Now finally the decision is reached by me - I am driving to Houston right now, and that is the longest hour 1/2 or so drive I think ever. I sat in the car shaking, and mentally trying to prepare myself for what I was going to have to face. (having had no details of where he shot himself or anything).
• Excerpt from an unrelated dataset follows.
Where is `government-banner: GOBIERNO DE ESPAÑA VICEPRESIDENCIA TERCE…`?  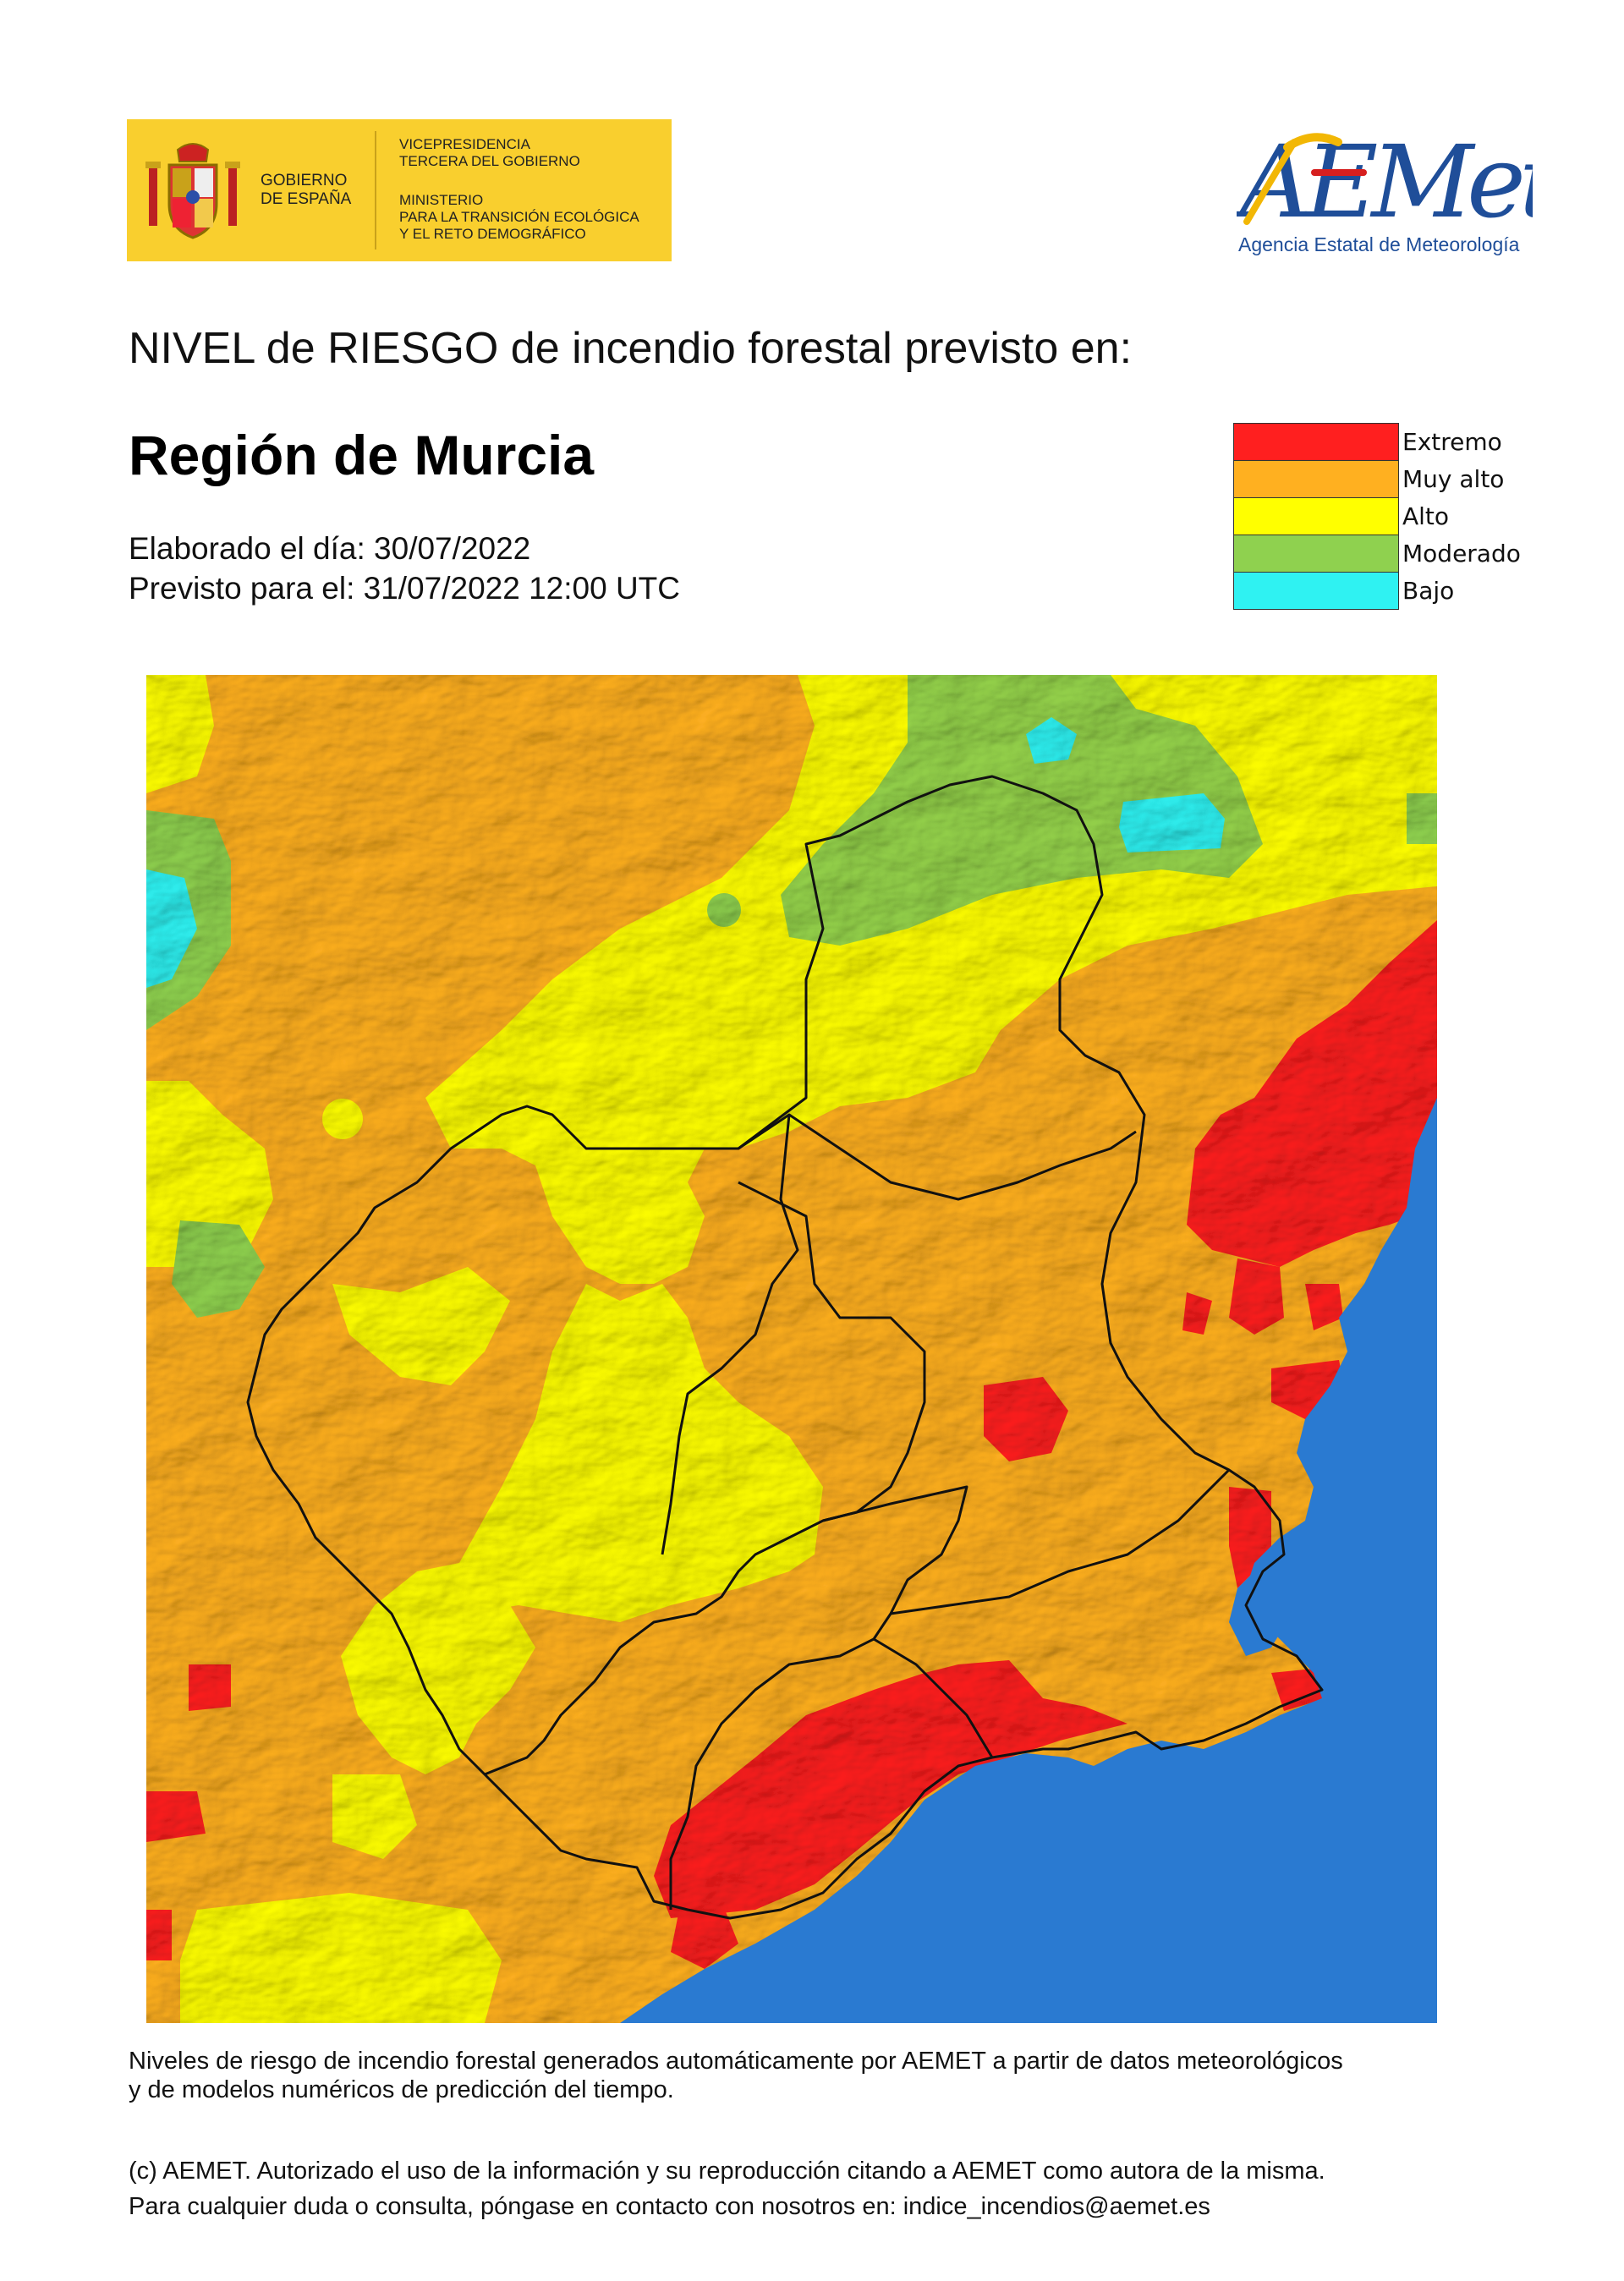 government-banner: GOBIERNO DE ESPAÑA VICEPRESIDENCIA TERCE… is located at coordinates (400, 190).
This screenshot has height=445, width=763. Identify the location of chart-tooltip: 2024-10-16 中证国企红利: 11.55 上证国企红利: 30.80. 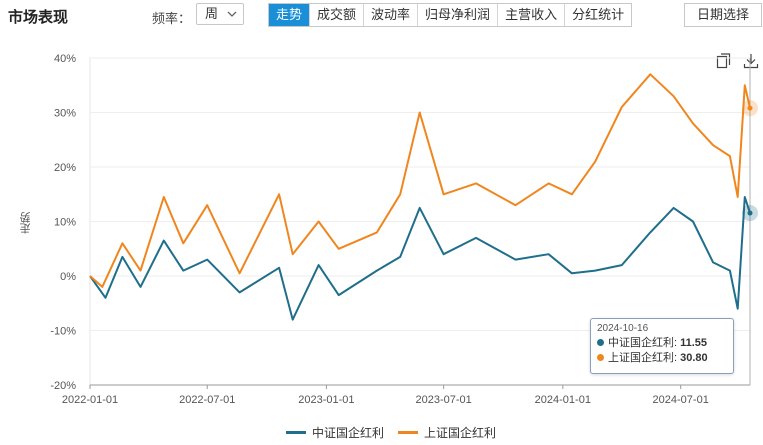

I get to the hospital and he had arove aboout 15 min before me in helicoptor and I had to wait to see him. When brought back in the ER I will never forget that first moment of looking at my baby brother. ( I will not go into details on here, but his face was not pretty, and blood was every where) this image will be in my head forever. Tears fell, body felt weak, I needed to sit, I needed to know he was going to live, something. Finally drs tell me it looks worse than it is... thank god. My brother opens his eyes and squeezed my hand, and i knew i had to hold it together. he was crying and couldnt breathe hardly. Had to keep him calm. Seeing my baby brother laying there like that has left me with unexpalinable feelings.

Up in ICU, he was thanking me, telling me he was sorry, and that he loved me. He had to have his face reconstructed, and he will be ok. We have such a long road to go, I just hope he realized how much help he needs and will take it. He is still in Houston and is doing better. I am still scared to death for him.

Although I may not have had much of a relationship with him, I love him so much and standing there not knowing if I was goign to lose him was awful for me.
I only hope one day he sees how much I love him, that everyone does, and we dont end up with an even worse phone call. I hope this wakes him up and he gets help.

I know my life is ever changed by this now, and I know God had me there for a reason.
God saved him for a reason, I will pray he sees it!

Thank you GOD for loving me, and giving me the strength to get through the last few days. and I pray my brother has the strength to get better and he doesn't continue down such a dark path.